Things do get rather stale and increasingly indistinct however. Kwan's clownish ways are largely kept in the background as he mainly concerns himself with the clingy girl from the stable and Otomo Rena's troubled character (the actress looks absolutely gorgeous despite the visual flatness). Rejecting sex from one before she's fully trained and acting rather harshly against Rena's emotional character, as long as there's some kind of payback at the end for Kwan's conflicted ways, we're STILL on board.
Mixing melodrama and the odd sights (such as a fantasy involving a baseball bat that goes in from the bottom and out the top in a surreal, cartoon moment), Kwan gets increasingly harder to side with as he is pretty much a prick and the turnaround for Rena's character may not happen with him but rather with Charlie Cho (in a small role) who promises to erase HER debt.

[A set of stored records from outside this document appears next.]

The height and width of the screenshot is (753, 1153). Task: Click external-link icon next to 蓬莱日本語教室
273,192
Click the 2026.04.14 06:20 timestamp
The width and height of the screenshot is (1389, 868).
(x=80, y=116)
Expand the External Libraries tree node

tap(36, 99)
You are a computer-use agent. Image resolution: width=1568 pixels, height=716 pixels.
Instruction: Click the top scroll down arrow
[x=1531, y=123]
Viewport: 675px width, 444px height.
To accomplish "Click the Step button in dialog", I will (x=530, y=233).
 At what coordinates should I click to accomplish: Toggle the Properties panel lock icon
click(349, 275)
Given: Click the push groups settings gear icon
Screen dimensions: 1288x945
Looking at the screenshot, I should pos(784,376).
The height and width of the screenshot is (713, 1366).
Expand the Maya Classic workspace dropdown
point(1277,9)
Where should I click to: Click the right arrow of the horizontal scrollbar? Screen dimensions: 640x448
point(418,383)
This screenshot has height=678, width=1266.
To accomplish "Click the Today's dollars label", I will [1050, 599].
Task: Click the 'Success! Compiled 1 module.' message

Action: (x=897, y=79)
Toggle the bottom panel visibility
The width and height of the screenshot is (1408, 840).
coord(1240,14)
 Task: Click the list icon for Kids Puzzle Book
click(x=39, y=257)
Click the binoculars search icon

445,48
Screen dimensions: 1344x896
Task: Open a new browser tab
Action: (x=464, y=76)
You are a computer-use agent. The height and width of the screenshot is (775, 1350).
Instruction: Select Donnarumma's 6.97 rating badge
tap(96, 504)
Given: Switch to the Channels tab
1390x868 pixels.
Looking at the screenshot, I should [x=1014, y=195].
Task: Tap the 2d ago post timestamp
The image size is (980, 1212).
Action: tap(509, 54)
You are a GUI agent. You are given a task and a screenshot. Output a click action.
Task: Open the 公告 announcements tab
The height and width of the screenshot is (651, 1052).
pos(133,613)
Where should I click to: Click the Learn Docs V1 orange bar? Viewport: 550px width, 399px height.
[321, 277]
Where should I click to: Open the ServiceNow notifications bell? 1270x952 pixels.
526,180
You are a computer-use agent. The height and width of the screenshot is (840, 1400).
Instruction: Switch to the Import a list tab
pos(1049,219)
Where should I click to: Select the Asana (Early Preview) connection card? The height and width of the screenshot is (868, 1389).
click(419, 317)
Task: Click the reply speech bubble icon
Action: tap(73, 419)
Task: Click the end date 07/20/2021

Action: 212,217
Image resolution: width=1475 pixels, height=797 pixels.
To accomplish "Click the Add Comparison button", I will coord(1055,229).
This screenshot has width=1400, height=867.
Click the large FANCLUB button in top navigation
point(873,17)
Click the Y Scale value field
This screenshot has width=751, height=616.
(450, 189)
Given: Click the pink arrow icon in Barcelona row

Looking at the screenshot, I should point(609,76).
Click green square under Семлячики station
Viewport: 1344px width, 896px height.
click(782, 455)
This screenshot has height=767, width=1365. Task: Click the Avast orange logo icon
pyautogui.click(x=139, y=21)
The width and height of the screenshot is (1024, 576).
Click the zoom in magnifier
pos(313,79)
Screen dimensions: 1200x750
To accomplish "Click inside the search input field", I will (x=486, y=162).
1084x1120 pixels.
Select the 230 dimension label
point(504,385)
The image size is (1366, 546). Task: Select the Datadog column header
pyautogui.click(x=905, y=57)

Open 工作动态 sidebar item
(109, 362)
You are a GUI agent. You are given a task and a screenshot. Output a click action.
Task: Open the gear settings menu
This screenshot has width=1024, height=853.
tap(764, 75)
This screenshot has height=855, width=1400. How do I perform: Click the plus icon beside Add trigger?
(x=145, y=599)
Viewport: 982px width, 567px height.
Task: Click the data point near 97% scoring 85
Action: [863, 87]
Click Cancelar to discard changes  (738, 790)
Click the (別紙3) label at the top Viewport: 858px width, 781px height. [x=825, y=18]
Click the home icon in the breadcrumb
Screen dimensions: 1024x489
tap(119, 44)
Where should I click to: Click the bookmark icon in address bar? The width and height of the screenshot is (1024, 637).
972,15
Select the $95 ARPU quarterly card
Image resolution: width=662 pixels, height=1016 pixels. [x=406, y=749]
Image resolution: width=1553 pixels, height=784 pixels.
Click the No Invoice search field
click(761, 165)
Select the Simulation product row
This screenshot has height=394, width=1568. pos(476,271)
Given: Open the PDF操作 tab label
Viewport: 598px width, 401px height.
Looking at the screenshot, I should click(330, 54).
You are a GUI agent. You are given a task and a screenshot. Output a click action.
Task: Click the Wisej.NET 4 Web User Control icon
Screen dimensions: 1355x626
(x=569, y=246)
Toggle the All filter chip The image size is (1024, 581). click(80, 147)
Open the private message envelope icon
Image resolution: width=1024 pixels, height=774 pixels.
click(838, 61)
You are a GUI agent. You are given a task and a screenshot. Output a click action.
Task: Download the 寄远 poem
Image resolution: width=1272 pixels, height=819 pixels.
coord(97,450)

And ultimately matters seems very unresolved for all and ends rather cartoony so the inspired behaviour from Dennis Tang fizzles out into something indistinct. Truly a shame because the flattest looking Category III sex movie could add inspired spark via the point and shoot technique as long as the performer being pointed at and shot brought something WHOLE. Dennis Tang doesn't or rather doesn't seem to be allowed to.